I remember a talk where Mark and Alex Engelberg discussed the 12 nurses problem (maybe it was "Solving problems declaratively"?) where he wrapped a Java constraint library, maybe it could give some inspiration?


where would I start researching for solving this type of problem? any good resources on it?


it sounds a lot like Rich Hickey's twofer Tuesday problem 🙂


lol I had the same thought


sounds like a logic constraint problem


rules engines get used for that sort of thing, so you might ask in #clara


clara and something like core.logic feel very low level. I can't think of an efficient way to apply them yet


the output I need is a schedule that I can use to allow people to sign up for rooms at various times of day


you can probably use the interval scheduling algorithm from wikipedia to find schedules that satisfy your constraints and then assign weights to other attributes (eg. penalizing scheduling rooms next to each other) to sort results by desirability (eg. desirability= kDistanceWeight*distance_between_rooms_sum - kCooldownWeight*time_since_last_meeting_sum)


it also reminds me of this d3 animation where each dot has a certain force field to it, pushing away other dots.

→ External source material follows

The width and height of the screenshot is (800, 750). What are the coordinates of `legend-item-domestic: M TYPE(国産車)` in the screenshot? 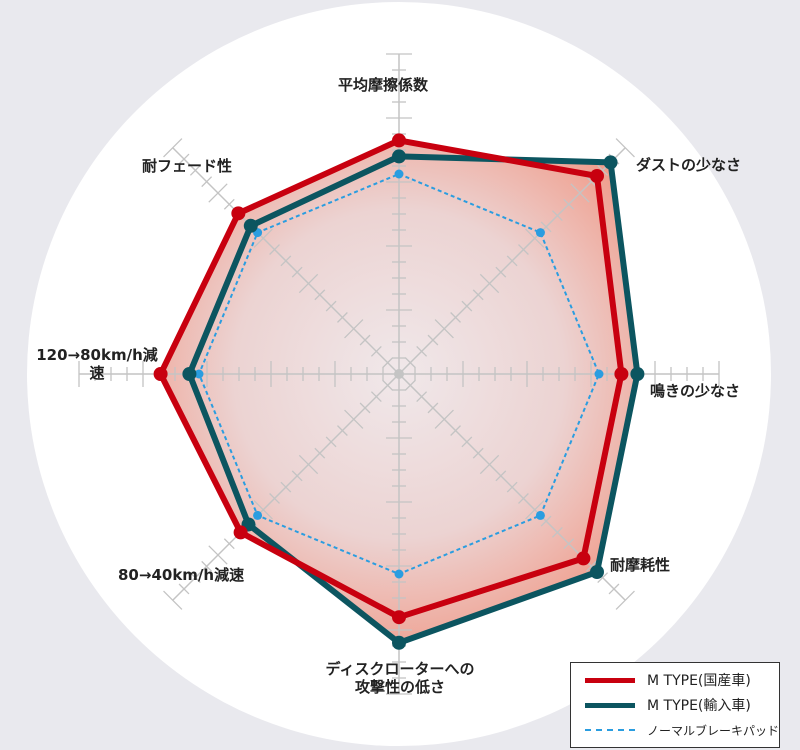 It's located at (661, 680).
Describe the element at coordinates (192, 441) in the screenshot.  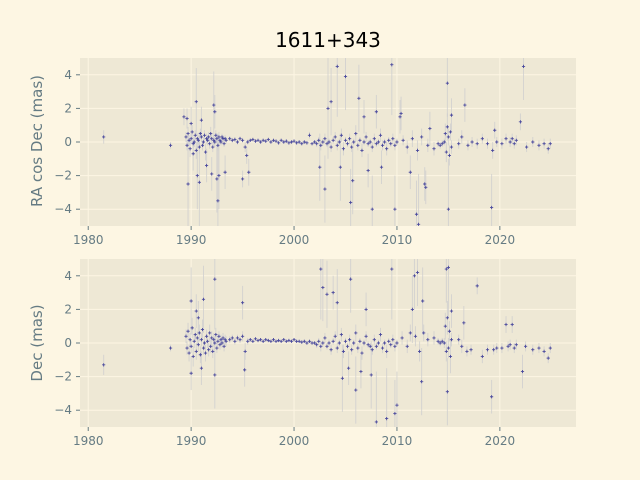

given a set of rooms and a set of meetings, find schedules that satisfy some set of rules is also a different problem from having a list of potential meeting slots and filtering out the ones that fail some rules.


the first problem is a super set of the second, so if your problem is actually the second then you are a good way there because you have the easier problem to solve


While rules could be used to solve the problem, resolving these will not lead by definition to the optimal solution. It's more like a, these are the rules, this is the input, so this is the outcome.